**Directions for this task:** Every entry in the data that follows should come back exactly, pictures aside.

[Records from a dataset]
================

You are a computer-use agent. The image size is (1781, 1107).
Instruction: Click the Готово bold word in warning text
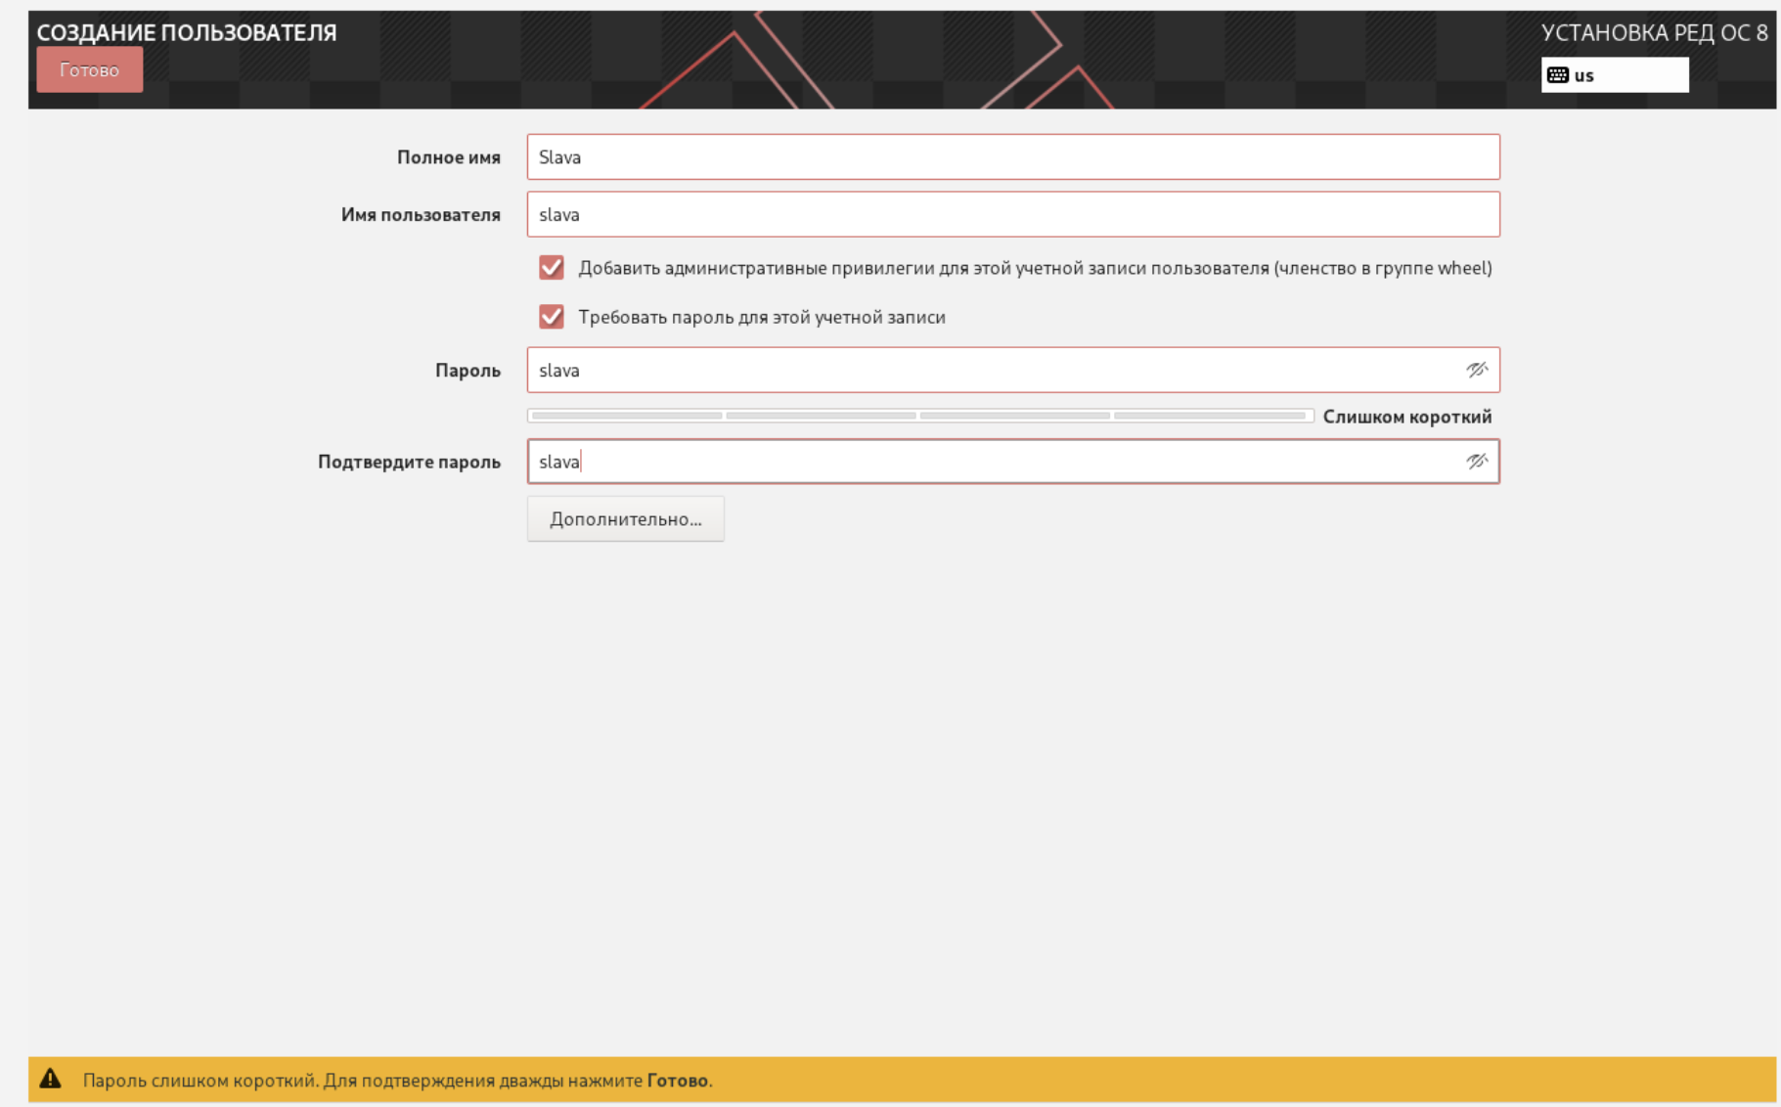click(677, 1081)
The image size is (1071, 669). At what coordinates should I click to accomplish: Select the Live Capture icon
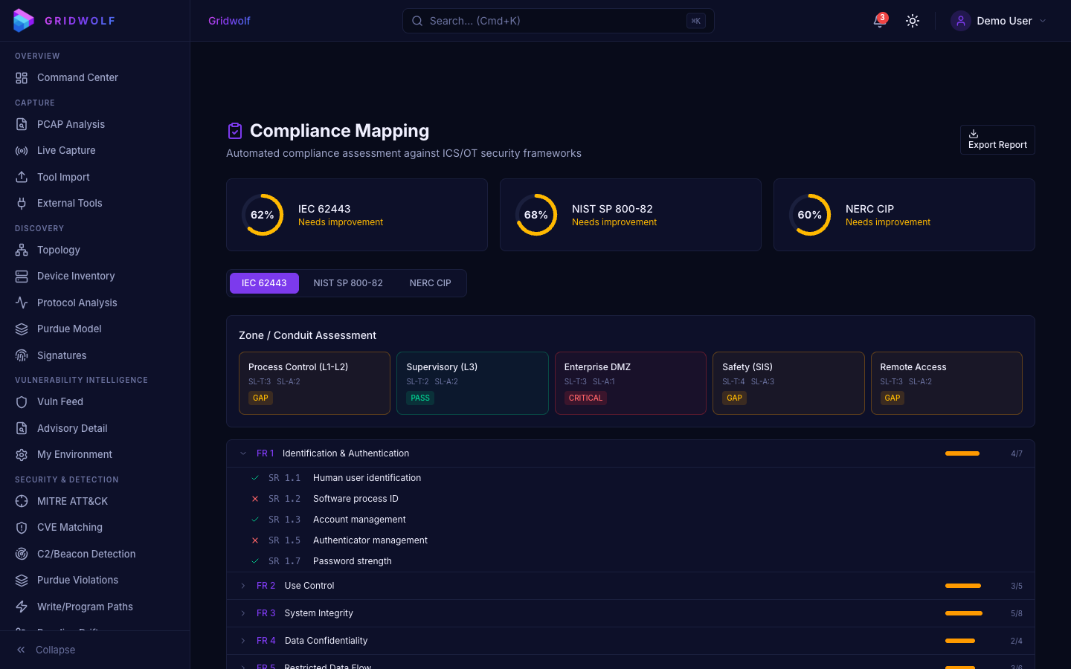21,150
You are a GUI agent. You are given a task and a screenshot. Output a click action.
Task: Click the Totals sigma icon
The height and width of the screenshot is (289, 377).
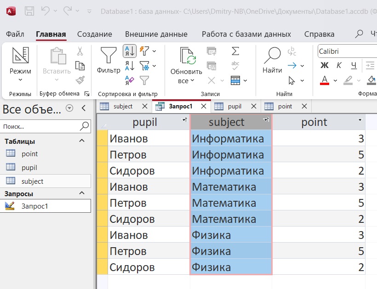click(235, 51)
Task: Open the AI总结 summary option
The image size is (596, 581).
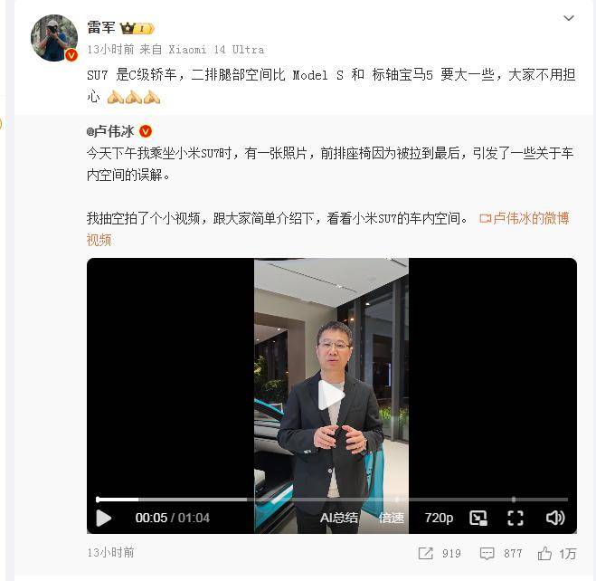Action: [x=338, y=518]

================

**Exercise output:**
You are a computer-use agent. The image size is (1781, 1107).
Instruction: Click the Готово bold word in warning text
click(677, 1081)
The image size is (1071, 669). At what coordinates should I click to accomplish: Select the Live Capture icon
21,150
You are a GUI agent. You are given a task and a screenshot. Output a click action.
Task: Click the Totals sigma icon
The height and width of the screenshot is (289, 377).
click(235, 51)
Task: Open the AI总结 summary option
The image size is (596, 581).
Action: [x=338, y=518]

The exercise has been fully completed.